Press Release
IACHR Press Office
Washington, DC—On the International Day of Deafblindness (June 27), the Inter-American Commission on Human Rights (IACHR) calls on States to take concrete action to prevent, punish, and eradicate violence against women and girls with sensory disabilities. At the same time, the IACHR urges States to fight stereotypes that reinforce discrimination and exclusion based on the intersection of gender and disability, as well as impunity in cases involving human rights violations based on that intersection.
Women, girls, and female adolescents with disabilities face a significantly higher risk of suffering gender-based violence, relative to their peers without disabilities. In family or intimate-partner contexts, this risk may be two to four times higher. Recent research indicates that deaf women are twice as likely to suffer domestic violence. Further, while the available data remain limited, some sources suggest that, in certain States in the Americas, up to 75 percent of all deaf women have been subjected to some form of violence and that 21 percent of them have suffered sexual violence.
The IACHR has found that violence against women and girls with disabilities can not only cause further disabilities, but also worsen pre-existing disabilities and structural exclusion patterns. Limitations to exercise their legal capacity and various dependency contexts increase the risk that women and girls with disabilities will remain trapped in cycles of abuse. The lack of reasonable adaptations and accessible mechanisms to formally report abuse worsen this situation. As shown in the IACHR report The situation of the rights of persons with disabilities in the Americas, many women who survive violence face physical, communicational, and attitudinal hurdles in justice systems, where they are subjected to prejudice and additional scrutiny that lead to institutional revictimization.

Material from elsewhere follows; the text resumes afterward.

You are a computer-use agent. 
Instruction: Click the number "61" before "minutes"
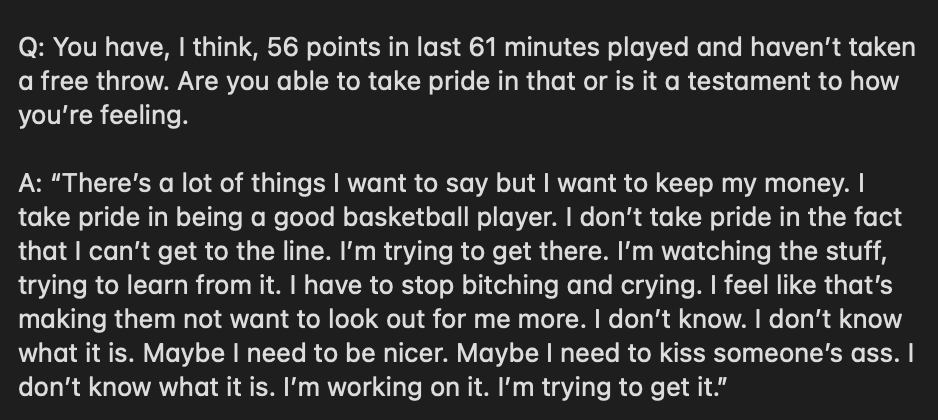point(483,47)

The IACHR urges States to step up their efforts to ensure a life that is free from violence for all women and girls with disabilities. The IACHR calls for measures that enable deaf, deafblind, deaf-mute, and blind women and women with other types of disabilities or multiple disabilities to access autonomous livelihoods and effective judicial remedies. All necessary adaptations must be adopted to enable women and girls with disabilities to be able to fully exercise and enjoy their rights. These adaptations include sign language interpreters, tactile interpreters, and alternative forms of communication.
The IACHR is an autonomous body of the Organization of American States (OAS) whose mandate is based on the OAS Charter and the American Convention on Human Rights. Its mission is to promote and defend human rights throughout the Americas and to serve as an advisory body to the OAS in this area. The IACHR consists of seven independent members elected by the OAS General Assembly who serve in a personal capacity and do not represent their countries of origin or residence.